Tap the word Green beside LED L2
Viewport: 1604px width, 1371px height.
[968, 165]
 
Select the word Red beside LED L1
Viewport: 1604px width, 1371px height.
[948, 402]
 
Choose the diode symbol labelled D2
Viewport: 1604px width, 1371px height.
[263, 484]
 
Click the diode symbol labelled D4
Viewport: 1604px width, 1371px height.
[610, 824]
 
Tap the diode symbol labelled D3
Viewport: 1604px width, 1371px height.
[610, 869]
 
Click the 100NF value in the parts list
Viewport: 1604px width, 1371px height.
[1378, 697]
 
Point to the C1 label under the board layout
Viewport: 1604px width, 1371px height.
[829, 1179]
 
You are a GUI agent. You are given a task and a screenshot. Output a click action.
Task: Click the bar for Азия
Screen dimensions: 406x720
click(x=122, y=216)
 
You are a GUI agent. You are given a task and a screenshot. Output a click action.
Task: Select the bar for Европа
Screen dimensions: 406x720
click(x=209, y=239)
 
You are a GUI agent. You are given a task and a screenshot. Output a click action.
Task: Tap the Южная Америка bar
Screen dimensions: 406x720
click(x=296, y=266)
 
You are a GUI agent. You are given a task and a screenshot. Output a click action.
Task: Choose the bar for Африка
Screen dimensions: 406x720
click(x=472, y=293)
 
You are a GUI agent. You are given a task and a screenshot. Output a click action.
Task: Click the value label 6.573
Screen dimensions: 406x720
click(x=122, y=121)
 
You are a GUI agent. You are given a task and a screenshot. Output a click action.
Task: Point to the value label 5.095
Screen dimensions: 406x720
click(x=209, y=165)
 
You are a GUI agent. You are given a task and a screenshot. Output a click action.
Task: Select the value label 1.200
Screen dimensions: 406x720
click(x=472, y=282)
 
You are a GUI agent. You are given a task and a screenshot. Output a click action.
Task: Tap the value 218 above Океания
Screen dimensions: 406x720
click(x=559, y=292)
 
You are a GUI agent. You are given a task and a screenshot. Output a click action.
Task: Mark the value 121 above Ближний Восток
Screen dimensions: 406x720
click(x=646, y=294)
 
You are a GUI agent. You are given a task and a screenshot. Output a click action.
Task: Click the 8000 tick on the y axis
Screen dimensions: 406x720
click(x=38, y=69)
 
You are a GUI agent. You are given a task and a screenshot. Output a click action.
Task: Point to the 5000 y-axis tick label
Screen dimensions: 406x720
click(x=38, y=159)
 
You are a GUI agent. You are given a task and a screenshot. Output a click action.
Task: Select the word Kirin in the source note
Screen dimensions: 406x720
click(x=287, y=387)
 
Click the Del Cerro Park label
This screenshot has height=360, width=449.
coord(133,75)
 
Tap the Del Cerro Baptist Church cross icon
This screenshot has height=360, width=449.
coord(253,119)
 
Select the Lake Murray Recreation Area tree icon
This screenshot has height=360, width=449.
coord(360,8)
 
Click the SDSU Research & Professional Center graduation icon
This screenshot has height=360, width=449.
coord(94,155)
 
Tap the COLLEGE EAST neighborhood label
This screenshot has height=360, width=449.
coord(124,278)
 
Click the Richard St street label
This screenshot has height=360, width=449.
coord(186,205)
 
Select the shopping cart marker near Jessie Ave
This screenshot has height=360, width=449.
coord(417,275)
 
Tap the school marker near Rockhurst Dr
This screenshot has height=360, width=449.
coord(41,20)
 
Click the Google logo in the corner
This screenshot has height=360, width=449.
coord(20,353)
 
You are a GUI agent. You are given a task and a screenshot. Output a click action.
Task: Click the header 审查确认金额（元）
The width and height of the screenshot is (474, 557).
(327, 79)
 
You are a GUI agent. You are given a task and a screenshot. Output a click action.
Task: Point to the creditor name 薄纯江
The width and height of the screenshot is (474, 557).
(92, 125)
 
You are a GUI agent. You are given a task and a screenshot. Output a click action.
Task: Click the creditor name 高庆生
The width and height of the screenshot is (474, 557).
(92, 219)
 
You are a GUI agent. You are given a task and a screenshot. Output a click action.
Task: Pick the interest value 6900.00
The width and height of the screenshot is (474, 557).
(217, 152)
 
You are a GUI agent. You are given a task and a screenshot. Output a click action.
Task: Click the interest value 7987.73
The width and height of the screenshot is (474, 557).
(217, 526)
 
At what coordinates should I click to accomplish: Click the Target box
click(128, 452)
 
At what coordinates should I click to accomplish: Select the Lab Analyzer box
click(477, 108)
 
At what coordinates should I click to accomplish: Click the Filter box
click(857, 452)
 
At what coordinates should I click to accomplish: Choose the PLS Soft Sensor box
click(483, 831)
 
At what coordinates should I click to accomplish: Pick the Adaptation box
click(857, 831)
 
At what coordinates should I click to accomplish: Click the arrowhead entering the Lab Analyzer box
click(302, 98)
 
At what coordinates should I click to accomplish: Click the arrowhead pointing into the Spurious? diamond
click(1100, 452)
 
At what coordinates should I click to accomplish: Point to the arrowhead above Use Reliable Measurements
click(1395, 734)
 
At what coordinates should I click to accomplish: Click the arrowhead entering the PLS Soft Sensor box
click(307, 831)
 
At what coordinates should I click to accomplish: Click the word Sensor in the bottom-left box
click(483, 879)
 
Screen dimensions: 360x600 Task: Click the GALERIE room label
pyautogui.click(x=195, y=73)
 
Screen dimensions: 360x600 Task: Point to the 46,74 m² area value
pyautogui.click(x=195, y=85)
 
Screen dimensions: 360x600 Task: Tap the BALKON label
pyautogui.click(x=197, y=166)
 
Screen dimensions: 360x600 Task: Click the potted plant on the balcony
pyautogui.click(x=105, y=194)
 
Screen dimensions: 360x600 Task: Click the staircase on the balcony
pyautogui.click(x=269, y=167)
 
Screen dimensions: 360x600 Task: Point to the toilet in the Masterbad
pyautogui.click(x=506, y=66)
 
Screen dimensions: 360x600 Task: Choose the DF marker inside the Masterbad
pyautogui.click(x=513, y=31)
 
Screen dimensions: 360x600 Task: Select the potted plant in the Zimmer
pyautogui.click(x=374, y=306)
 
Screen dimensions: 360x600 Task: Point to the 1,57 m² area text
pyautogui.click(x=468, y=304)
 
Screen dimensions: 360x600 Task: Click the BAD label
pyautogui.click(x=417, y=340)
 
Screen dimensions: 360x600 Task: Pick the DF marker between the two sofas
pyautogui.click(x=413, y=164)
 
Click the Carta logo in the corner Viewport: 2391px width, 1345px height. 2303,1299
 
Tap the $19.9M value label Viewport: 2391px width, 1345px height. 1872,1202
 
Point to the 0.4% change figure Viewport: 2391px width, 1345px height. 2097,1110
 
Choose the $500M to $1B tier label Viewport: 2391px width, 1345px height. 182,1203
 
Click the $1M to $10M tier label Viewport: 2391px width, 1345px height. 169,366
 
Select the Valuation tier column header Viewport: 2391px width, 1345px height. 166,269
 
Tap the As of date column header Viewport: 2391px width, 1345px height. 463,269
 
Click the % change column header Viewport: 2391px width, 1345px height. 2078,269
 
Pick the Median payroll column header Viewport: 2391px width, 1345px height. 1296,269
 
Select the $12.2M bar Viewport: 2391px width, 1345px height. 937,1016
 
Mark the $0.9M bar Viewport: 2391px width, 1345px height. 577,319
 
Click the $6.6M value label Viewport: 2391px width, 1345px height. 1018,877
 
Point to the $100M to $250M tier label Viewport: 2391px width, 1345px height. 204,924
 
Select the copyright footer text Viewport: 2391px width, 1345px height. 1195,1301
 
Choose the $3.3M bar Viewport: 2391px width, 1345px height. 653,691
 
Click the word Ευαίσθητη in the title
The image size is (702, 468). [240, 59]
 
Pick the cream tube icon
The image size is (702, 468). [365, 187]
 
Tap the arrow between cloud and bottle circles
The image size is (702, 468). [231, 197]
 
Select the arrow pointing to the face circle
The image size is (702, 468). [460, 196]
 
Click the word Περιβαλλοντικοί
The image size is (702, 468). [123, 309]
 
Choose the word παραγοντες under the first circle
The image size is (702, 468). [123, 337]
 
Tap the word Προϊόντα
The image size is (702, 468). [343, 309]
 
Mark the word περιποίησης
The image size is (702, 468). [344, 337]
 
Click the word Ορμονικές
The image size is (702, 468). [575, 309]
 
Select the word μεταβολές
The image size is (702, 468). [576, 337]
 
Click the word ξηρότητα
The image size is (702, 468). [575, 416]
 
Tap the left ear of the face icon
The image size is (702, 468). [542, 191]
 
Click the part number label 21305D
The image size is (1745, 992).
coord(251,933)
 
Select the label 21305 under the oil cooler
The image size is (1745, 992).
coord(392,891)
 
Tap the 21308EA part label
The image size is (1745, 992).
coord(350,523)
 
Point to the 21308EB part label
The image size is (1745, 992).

- Short problem
Edit the listing lines starting at the one containing "Tap the school marker near Rockhurst Dr" and ending at the one containing "click(1395, 734)", replacing "arrowhead" with "arrow tip" and leaving everything else unchanged. Output only those lines.

- Solved exercise
Tap the school marker near Rockhurst Dr
This screenshot has height=360, width=449.
coord(41,20)
 
Click the Google logo in the corner
This screenshot has height=360, width=449.
coord(20,353)
 
You are a GUI agent. You are given a task and a screenshot. Output a click action.
Task: Click the header 审查确认金额（元）
The width and height of the screenshot is (474, 557).
(327, 79)
 
You are a GUI agent. You are given a task and a screenshot. Output a click action.
Task: Point to the creditor name 薄纯江
The width and height of the screenshot is (474, 557).
(92, 125)
 
You are a GUI agent. You are given a task and a screenshot. Output a click action.
Task: Click the creditor name 高庆生
The width and height of the screenshot is (474, 557).
(92, 219)
 
You are a GUI agent. You are given a task and a screenshot. Output a click action.
Task: Pick the interest value 6900.00
The width and height of the screenshot is (474, 557).
(217, 152)
 
You are a GUI agent. You are given a task and a screenshot. Output a click action.
Task: Click the interest value 7987.73
The width and height of the screenshot is (474, 557).
(217, 526)
 
At what coordinates should I click to accomplish: Click the Target box
click(128, 452)
 
At what coordinates should I click to accomplish: Select the Lab Analyzer box
click(477, 108)
 
At what coordinates should I click to accomplish: Click the Filter box
click(857, 452)
 
At what coordinates should I click to accomplish: Choose the PLS Soft Sensor box
click(483, 831)
 
At what coordinates should I click to accomplish: Pick the Adaptation box
click(857, 831)
 
At what coordinates should I click to accomplish: Click the arrow tip entering the Lab Analyzer box
click(302, 98)
 
At what coordinates should I click to accomplish: Click the arrow tip pointing into the Spurious? diamond
click(1100, 452)
 
At what coordinates should I click to accomplish: Point to the arrow tip above Use Reliable Measurements
click(1395, 734)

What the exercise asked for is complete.